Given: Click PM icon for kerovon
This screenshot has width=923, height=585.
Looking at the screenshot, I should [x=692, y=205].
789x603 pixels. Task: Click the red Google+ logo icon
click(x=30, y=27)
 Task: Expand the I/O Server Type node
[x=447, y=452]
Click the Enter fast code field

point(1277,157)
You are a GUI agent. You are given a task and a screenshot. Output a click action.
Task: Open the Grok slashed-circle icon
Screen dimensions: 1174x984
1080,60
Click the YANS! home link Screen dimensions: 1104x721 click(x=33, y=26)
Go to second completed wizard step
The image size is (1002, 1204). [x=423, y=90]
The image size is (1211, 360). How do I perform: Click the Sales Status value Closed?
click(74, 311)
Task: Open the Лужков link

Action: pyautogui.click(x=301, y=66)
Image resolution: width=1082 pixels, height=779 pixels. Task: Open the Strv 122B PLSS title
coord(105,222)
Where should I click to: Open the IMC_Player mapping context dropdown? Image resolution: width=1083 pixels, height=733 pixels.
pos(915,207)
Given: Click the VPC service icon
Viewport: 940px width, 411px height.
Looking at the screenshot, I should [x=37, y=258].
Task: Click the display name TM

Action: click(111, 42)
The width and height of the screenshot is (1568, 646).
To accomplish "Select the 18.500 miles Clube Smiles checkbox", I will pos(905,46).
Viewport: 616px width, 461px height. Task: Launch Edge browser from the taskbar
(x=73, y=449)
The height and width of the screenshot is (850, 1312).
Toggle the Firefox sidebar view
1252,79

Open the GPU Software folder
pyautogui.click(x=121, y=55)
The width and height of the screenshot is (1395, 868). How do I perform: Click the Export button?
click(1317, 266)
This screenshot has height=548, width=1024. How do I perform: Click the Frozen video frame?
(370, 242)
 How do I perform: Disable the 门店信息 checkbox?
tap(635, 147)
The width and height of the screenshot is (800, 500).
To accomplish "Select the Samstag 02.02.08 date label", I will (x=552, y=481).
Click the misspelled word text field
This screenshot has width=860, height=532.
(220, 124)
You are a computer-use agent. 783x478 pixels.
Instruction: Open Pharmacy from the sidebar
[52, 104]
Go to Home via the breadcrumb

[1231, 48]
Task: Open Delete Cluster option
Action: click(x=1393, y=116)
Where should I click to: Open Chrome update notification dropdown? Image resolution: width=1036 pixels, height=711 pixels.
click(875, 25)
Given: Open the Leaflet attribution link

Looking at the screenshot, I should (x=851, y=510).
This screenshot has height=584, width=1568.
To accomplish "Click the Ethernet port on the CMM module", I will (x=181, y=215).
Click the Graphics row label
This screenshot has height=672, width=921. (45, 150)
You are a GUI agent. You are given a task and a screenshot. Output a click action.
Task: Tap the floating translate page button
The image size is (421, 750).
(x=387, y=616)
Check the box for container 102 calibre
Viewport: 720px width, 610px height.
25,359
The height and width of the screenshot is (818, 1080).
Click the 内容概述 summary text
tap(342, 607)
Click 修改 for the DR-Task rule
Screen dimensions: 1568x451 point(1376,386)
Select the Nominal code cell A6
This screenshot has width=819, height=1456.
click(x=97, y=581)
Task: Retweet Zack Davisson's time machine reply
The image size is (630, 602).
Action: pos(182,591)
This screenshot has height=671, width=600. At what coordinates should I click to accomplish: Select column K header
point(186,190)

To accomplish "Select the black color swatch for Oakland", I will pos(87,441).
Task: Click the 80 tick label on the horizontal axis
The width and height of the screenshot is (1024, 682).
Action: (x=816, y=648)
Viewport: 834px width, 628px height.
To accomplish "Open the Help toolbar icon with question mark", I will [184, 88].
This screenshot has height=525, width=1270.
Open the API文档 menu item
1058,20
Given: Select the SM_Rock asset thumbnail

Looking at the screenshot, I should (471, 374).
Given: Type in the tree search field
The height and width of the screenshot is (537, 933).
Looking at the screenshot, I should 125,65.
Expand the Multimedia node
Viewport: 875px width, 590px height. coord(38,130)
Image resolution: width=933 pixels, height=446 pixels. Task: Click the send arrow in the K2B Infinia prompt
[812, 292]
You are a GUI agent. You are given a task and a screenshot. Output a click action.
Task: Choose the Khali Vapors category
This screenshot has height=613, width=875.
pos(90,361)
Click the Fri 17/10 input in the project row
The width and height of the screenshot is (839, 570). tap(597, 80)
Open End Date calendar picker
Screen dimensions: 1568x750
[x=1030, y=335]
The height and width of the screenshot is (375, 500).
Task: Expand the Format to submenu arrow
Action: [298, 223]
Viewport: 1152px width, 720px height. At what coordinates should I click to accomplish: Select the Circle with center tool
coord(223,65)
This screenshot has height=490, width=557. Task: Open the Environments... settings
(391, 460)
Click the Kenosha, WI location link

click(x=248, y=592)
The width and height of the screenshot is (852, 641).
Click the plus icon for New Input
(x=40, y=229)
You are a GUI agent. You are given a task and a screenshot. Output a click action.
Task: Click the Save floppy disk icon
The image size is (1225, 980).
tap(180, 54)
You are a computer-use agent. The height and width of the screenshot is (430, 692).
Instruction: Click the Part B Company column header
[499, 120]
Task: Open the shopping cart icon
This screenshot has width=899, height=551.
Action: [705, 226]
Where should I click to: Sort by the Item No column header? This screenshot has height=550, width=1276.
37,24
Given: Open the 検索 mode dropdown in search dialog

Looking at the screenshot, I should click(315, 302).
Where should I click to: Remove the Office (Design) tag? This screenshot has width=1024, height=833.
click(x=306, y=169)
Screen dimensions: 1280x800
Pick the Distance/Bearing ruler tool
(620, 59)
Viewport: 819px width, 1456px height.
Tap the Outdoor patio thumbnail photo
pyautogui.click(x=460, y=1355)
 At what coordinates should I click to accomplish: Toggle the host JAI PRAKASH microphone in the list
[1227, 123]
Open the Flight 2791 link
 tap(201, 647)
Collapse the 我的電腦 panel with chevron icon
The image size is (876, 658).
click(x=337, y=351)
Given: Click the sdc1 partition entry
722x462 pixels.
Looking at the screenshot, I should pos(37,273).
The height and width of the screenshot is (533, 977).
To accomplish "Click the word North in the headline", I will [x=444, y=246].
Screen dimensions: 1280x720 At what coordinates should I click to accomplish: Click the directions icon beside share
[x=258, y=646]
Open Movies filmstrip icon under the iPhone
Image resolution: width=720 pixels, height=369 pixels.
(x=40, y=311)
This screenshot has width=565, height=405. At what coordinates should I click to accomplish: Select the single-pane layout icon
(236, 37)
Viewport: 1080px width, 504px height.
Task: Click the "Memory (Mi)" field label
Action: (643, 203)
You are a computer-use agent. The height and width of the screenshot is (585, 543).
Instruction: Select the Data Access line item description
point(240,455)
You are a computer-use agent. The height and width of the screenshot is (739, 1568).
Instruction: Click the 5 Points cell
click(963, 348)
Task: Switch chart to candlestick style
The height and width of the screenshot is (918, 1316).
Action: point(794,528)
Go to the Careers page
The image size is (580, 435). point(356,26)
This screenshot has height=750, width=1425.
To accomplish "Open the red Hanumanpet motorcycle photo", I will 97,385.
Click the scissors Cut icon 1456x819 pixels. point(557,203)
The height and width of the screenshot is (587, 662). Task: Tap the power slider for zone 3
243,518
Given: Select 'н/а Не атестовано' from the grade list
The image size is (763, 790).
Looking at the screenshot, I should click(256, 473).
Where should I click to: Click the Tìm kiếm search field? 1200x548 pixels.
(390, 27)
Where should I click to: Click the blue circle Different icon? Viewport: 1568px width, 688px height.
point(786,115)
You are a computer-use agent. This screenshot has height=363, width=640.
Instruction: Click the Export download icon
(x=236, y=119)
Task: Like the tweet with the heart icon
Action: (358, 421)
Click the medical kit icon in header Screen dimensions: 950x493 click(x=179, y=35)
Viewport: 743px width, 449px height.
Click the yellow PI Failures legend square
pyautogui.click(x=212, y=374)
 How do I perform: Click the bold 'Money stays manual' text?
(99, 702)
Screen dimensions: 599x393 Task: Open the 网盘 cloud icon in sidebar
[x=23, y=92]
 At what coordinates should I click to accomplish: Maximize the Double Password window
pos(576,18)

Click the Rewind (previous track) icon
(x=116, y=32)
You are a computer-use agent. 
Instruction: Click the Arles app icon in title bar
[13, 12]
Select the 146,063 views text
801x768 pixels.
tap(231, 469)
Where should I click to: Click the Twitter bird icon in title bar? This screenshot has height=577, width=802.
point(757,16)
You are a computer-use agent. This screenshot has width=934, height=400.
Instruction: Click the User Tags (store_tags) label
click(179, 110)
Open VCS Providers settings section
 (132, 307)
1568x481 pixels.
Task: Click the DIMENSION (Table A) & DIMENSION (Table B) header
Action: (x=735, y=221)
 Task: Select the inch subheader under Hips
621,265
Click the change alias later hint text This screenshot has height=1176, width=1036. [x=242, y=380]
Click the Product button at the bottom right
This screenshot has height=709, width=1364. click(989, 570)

----

** WORK ITEM **
Nothing but the lines from the start of the data through the line holding "Click the YANS!" should be restated, and each one exactly.

** WORKED SOLUTION **
Given: Click PM icon for kerovon
This screenshot has width=923, height=585.
Looking at the screenshot, I should [x=692, y=205].
789x603 pixels. Task: Click the red Google+ logo icon
click(x=30, y=27)
 Task: Expand the I/O Server Type node
[x=447, y=452]
Click the Enter fast code field

point(1277,157)
You are a GUI agent. You are given a task and a screenshot. Output a click action.
Task: Open the Grok slashed-circle icon
Screen dimensions: 1174x984
1080,60
Click the YANS! home link Screen dimensions: 1104x721 click(x=33, y=26)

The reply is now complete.